Checklist Usage in Aviation
Personal flight simulators can be an effective and way to train while ultimately playing a game interactively.
Introduction
Introduction
- Checklist useage is critical in aviation
- During preflight, a checklist ensures pilots inspect an aircraft’s components and systems for proper operation and structural integrity and allows them to verify airworthiness
- On taxi and during flight, they help ensure the airplane and engine are functioning properly and are configured appropriately for each phase of flight
Checklist Methods
Checklist Methods
- Three primary types of checklist methods are the challenge-do, do-verify, and flow
- Read-Do:
- Pilots read the checklist and perform the action just read
- Read-do technique is useful technique for abnormal or emergency procedures
- Challenge-Do:
- With challenge-do, also called challenge-response, the checklist is read by a crewmember, the action is performed, and the crew moves onto the next step
- Do-Verify:
- Opposite challenge-do, a crewmember performs an action which is then confirmed by another (or the same) crew member
- Flow-Verify:
- The flow is designed for expeditious checklist completion whereby a pattern is memorized around the cockpit with several steps performed at once, then verified with a checklist
- Abnormal and emergency procedures should not be practiced as a flow, however, memory items should be conducted as a flow before transitioning to another technique such as read-do, or challenge-do
When Not to Use Checklists
When Not to Use Checklists
- Emergencies require immediate action
- For this reason, "bold" or important items should be memorized as immediate action items
- Following their completion, pilots should open their checklist and verify that they've completed the appropriate memory items (never assume!) and move on to the follow-on steps
Airman Certification Standards on Checklist Usage
Airman Certification Standards on Checklist Usage
- Throughout the practical test, the applicant is evaluated on the use of an appropriate checklist
- Assessing proper checklist use depends upon the specific Task.

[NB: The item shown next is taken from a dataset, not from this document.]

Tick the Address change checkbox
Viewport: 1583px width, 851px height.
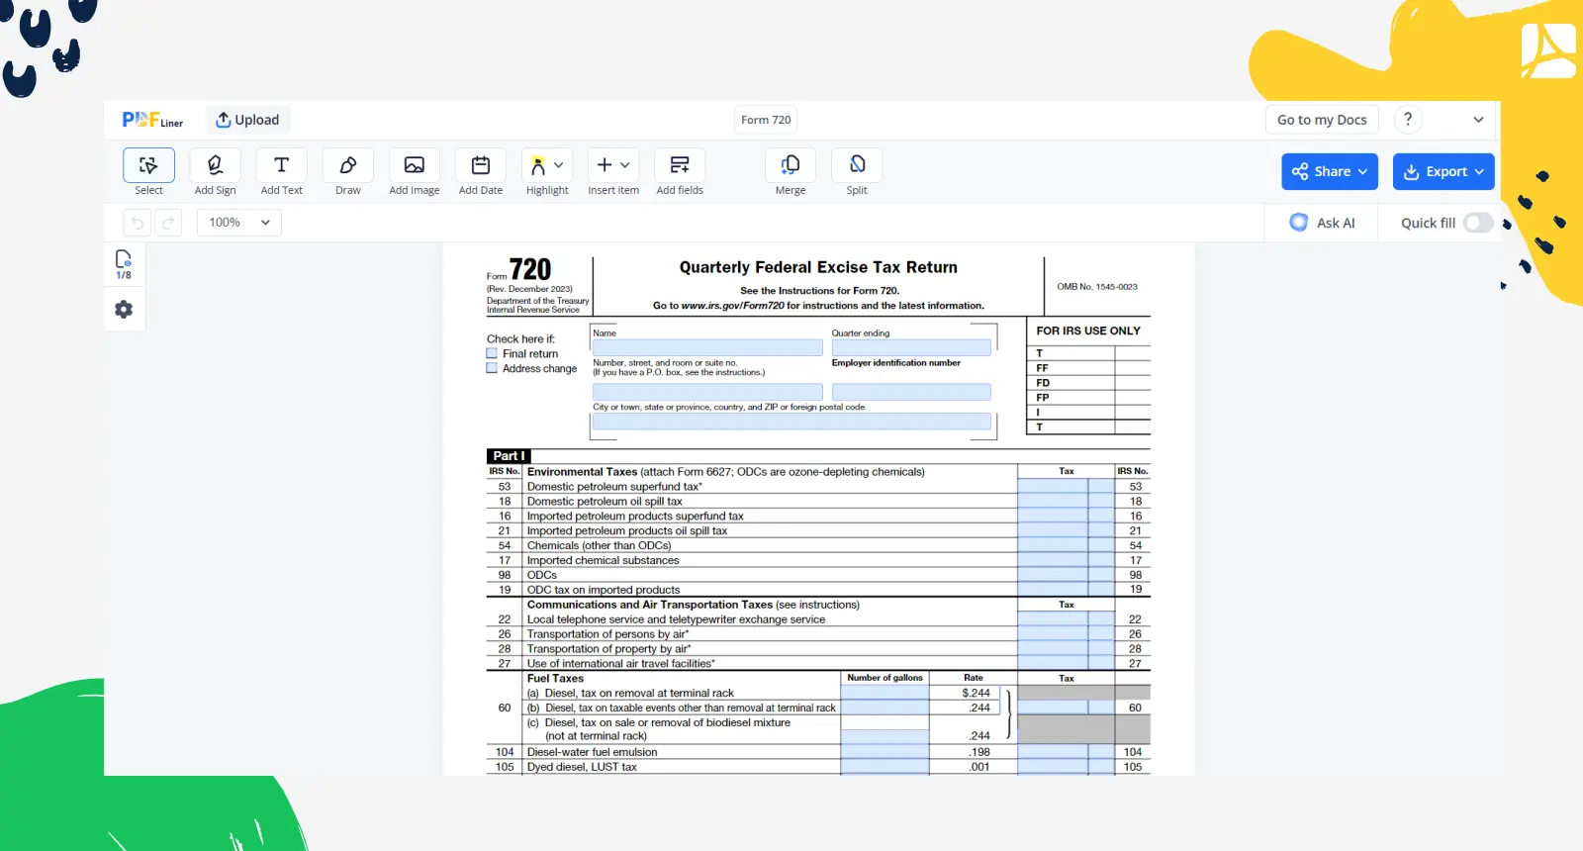(x=492, y=368)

- In all cases, the evaluator should determine whether the applicant demonstrates CRM, appropriately divides attention, and uses proper visual scanning
- In some situations, reading the actual checklist may be impractical or unsafe. In such cases, the evaluator should assess the applicant's performance of published or recommended immediate action "memory" items along with their review of the appropriate checklist once conditions permit
- In a single-pilot airplane, the applicant should demonstrate the crew resource management (CRM) principles described as single-pilot resource management (SRM).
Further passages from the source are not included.